原子力発電や石炭火力発電は、毎日最低限必要な電気を供給するベースロード電源といわれます。それについては、前回すでに述べました。
しかし実際には、再生可能エネルギーはベースロード電源とは両立しません。なぜでしょうか。
それは、再生可能エネルギーの変動には常に一定の電気を供給していて、柔軟性のない発電方法では対応できないからです。再生可能エネルギーの変動には、発電量を柔軟に調整しやすい発電方法でしか対応できません。
変動には変動で、つまり安全パイではなく、柔軟性で対応するしかないということです。電気の供給において、ベースロード電源はいらないという頭の切り替えが必要になっています。
たとえばドイツでは、夜間に風力発電だけで電気の需要を満たせる時間が増えてきました。その時間帯には、原子力や石炭火力で発電されたベース電力は不要になります。しかし、原子力発電所や石炭火力発電所は簡単に止めることができません。原子力発電所のようにすぐに止めることができても、再稼働するのに莫大なコストがかかります。

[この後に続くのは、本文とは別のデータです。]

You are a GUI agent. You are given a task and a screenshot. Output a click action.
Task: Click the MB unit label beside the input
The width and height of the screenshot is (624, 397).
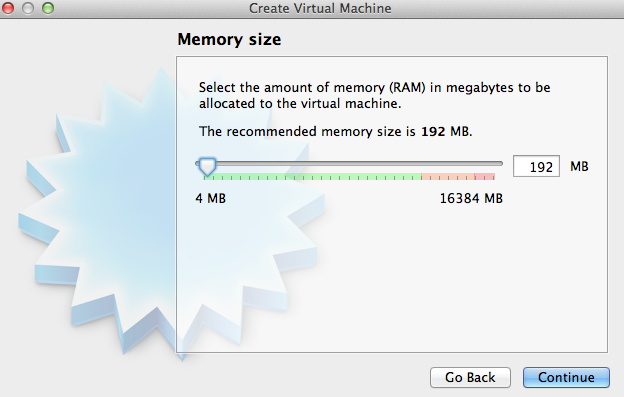[x=579, y=166]
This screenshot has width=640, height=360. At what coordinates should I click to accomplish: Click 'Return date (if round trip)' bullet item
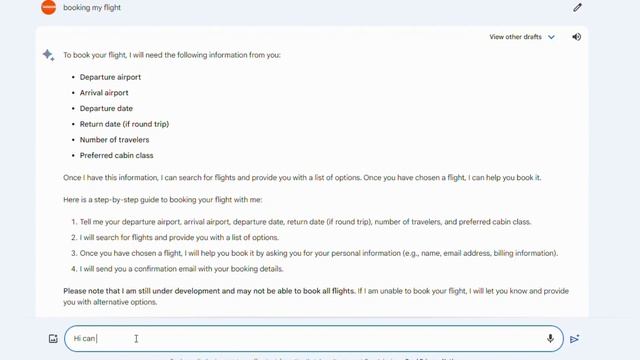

再生可能エネルギーによる発電量が増えるにつれ、ドイツでは再生可能エネルギーの変動に素早く反応できるガス発電がたいへん重要になってきました。しかし、ガス発電所は普段発電せずに待機し、必要な時にだけ発電するリザーブ発電所として機能します。でも、それを維持するためにもコストがかかります。
この問題にどう対処すべきなのか、次回考えたいと思います。